Prime Minister Justin Trudeau‘s underage accuser was much younger at the time of their relationship than was first thought, her father tells The Chronicle. Some in the public discourse pegged the accusor at 17 years old. That is inaccurate.
“She was much, much younger than that,” the wealthy Canadian businessman told The Chronicle yesterday. He was not a party to the $2.25 million mutual non-disclosure non-disparagement agreement that she signed, in exchange for her continued silence, on the Wednesday evening of October 9th.
The terms of that agreement prevent both the accuser and Trudeau from acknowledging “any aspect” of that relationship, without triggering a six-to-seven-figure liquidated damages clause.
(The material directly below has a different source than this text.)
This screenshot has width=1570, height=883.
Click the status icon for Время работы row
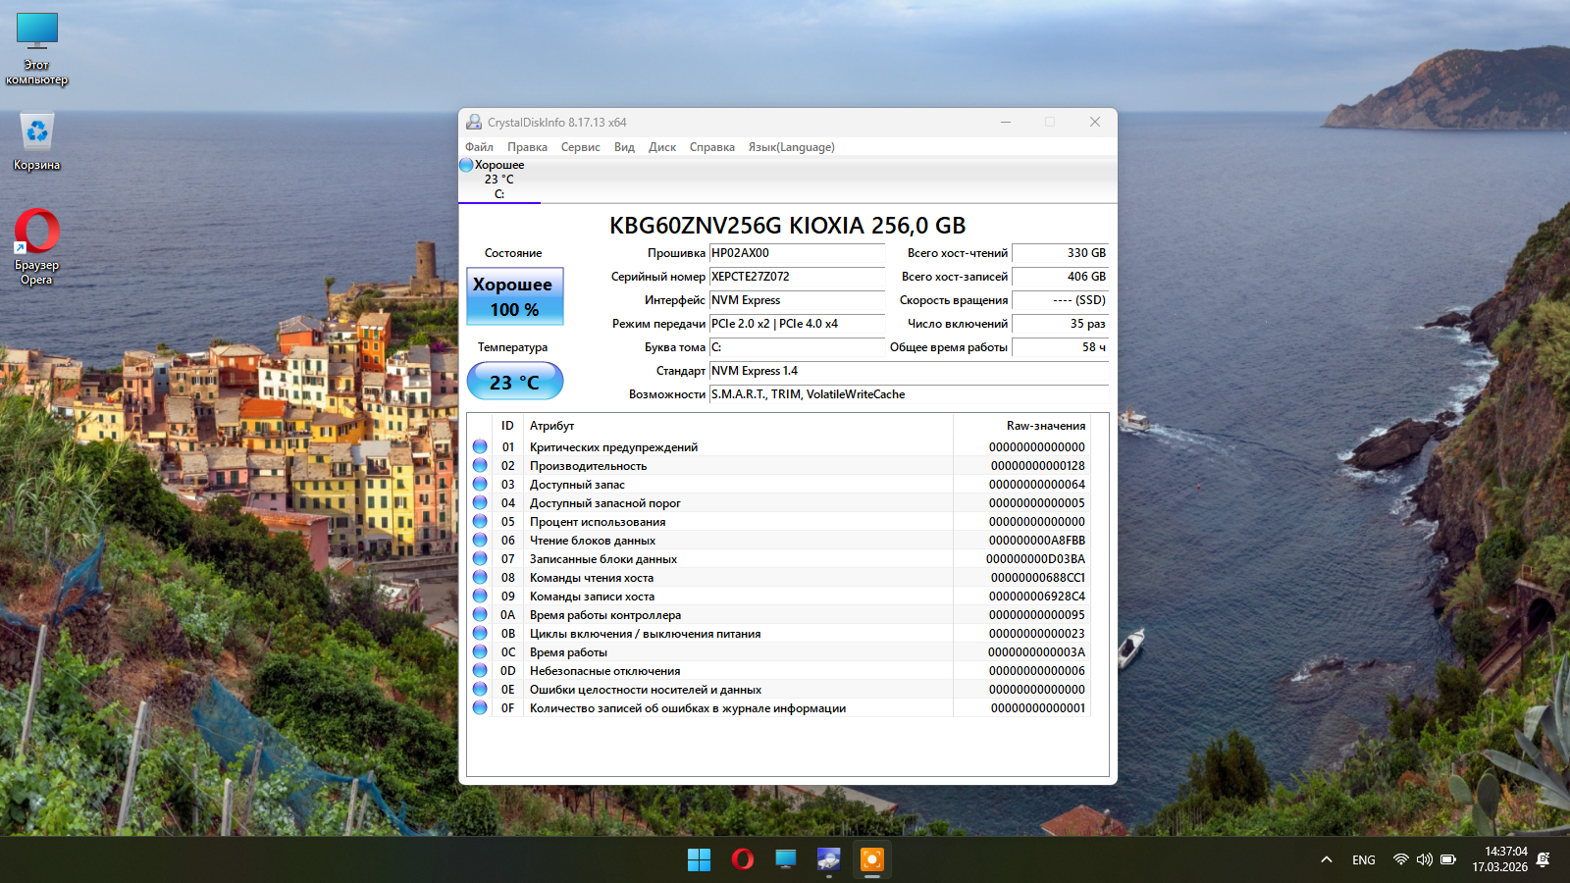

That penalty starts at $500,000 and scales up, depending on the magnitude of the breach.
The accusor’s father shared with The Chronicle a password-protected digital copy of that agreement, giving us limited access to it for several hours on the condition we would make no copies and not distribute. Doing so could have jeopardized the terms of the agreement, which imposes damages on either party in the event they acknowledge or discuss the relationship publicly.
He does not believe his discussion of that agreement’s existence is a violation of its terms since he was not a party to it. He did not acquire the document from his daughter; it was incorrectly CC’d to him on an email between the negotiating parties.
The two engaged in a long and steamy affair on- and off-campus while Trudeau taught drama and French at Vancouver’s prestigious West Point Grey Academy. He was discovered by his accusor’s father at their family home, which prompted private demands to school administrators that he be removed from his position immediately.
“There was a ‘small settlement’ at the time,” he says, but declined to elaborate.
The relationship was discovered several months after Pierre Trudeau‘s death. He died on September 28th, and was eulogized by his son on October 3rd — an event that made him a rising political star, around whom much of Canada would swoon. His students were particularly fawning, friends say.
At the time, the family was told that the school’s standard employment agreement included confidentiality terms that would be binding on Trudeau after his departure. As a matter of policy, the school does not comment on personnel matters.
Trudeau’s friends at the time say that the typically outgoing and exuberant young man was suffering through a bout of depression following his father’s death in 2000, and his brother’s death in 1997. They postulate that anything improper was likely a result of his fragile emotional state at the time, not because of any nefarious character trait.
“He was lonely and depressed for months,” one friend told The Chronicle.
At the time, Canada’s age of consent was 14 years old.
In 2008, Prime Minister Stephen Harper had that law changed, raising the age to 16, where the law sits today. Still, Canada outlaws sex between adults and people younger than 18 when the adult is in a position of responsibility for the wellbeing of that child.
Trudeau’s behavior would have been illegal at the time.
To date, Trudeau has not offered a public denial of The Buffalo Chronicle’s reporting. Instead, he has instructed his communications staffers to decline to answer those questions and to attack the credibility of this publication.
The Buffalo Chronicle has never — in our entire operating history — been sued for defamation or any other matter. We have never once received a cease and desist letter from the subjects of any article since we began publishing in 2014.
We have not received such a cease and desist letter from Mr. Trudeau.